Maple Leaf Capital ha anche affermato che, dato il numero di token in circolazione, sarà facile gonfiare artificialmente il prezzo di AMPL per mantenerlo sopra 1,05$. In un altro tweet, l'azienda ha osservato che "solo quando la capitalizzazione di AMPL supererà i miliardi di dollari, le risorse necessarie per allontanarlo dal valore di 1$ aumenterebbero in modo significativo". La società ha anche suggerito che le ipotesi dietro i meccanismi di stabilizzazione del token sono errate.

Nonostante l'idea alla base del token preveda che i trader vendano sopra 1,05$ e acquistino a meno di 0,95$, il fatto che i token in possesso di un valore superiore a 1,05$ portino comunque guadagni agli investitori annullerebbe, secondo l'azienda, questo incentivo. Maple Leaf Capital prevede i risultati di questo meccanismo:

"[...] Quando il prezzo scende sotto 0,95 ed entra in contrazione, prendi una doppia stangata: perdi valore sul prezzo e la quantità di token che possiedi si riduce ogni giorno. Chi vorrà mai fare da "banca centrale" per stabilizzare il valore? "

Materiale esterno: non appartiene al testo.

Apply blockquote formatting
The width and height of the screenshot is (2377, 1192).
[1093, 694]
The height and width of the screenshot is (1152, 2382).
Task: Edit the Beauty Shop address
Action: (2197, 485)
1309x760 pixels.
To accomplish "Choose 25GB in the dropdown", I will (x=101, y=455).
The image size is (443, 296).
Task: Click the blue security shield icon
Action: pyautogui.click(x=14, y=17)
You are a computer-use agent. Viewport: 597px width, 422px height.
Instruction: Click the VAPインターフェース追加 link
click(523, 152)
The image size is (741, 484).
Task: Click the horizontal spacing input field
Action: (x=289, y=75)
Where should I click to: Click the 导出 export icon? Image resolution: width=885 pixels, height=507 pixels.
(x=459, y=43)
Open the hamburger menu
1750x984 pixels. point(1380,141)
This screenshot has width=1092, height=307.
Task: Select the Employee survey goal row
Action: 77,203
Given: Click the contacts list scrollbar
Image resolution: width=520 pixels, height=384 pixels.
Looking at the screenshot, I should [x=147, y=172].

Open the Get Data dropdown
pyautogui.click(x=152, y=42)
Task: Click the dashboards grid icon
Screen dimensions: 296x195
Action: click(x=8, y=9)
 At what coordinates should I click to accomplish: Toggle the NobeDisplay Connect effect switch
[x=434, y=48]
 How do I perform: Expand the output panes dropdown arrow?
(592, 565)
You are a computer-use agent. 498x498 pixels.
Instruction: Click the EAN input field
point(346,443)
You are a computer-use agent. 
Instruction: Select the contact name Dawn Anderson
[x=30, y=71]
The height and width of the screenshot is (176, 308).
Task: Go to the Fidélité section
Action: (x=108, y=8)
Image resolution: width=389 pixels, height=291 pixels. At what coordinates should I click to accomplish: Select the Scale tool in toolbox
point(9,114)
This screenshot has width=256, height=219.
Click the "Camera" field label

Come riportato da Cointelegraph, solo 66 stablecoin - il 30% dei token annunciati - sono in realtà vive e operative, secondo uno studio pubblicato di recente.

Recentemente, è emerso che Goldman Sachs sta effettuando delle "ricerche approfondite" sulla tokenizzazione e sulla creazione di una moneta virtuale.